● **Your assignment**
Search the entries for the word "agent" and copy each line that has it.

---------- Exercise data ----------

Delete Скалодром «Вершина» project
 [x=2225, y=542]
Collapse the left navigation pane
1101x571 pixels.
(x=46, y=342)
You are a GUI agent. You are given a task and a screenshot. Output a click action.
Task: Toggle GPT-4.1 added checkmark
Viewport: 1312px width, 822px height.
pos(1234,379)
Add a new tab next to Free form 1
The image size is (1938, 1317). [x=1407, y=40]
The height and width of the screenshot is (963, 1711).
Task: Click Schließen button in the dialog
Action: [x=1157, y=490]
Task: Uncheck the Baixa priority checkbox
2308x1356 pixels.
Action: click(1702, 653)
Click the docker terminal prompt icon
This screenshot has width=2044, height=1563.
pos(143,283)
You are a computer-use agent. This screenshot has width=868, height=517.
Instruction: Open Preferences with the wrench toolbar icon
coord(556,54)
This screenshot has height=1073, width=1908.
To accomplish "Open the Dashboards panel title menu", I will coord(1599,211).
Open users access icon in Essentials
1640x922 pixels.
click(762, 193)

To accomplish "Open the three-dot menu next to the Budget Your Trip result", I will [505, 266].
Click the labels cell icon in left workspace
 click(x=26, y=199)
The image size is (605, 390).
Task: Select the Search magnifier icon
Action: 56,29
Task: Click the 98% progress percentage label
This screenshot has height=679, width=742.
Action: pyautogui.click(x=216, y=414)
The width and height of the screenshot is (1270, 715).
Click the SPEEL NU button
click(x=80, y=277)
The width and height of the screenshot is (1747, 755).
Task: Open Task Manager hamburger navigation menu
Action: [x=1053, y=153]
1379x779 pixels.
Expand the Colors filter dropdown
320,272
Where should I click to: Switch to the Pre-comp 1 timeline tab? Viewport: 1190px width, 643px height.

----------

● **Result of the exercise**
You are a GUI agent. You are given a task and a screenshot. Output a click action.
You are a computer-use agent. This screenshot has width=868, height=517.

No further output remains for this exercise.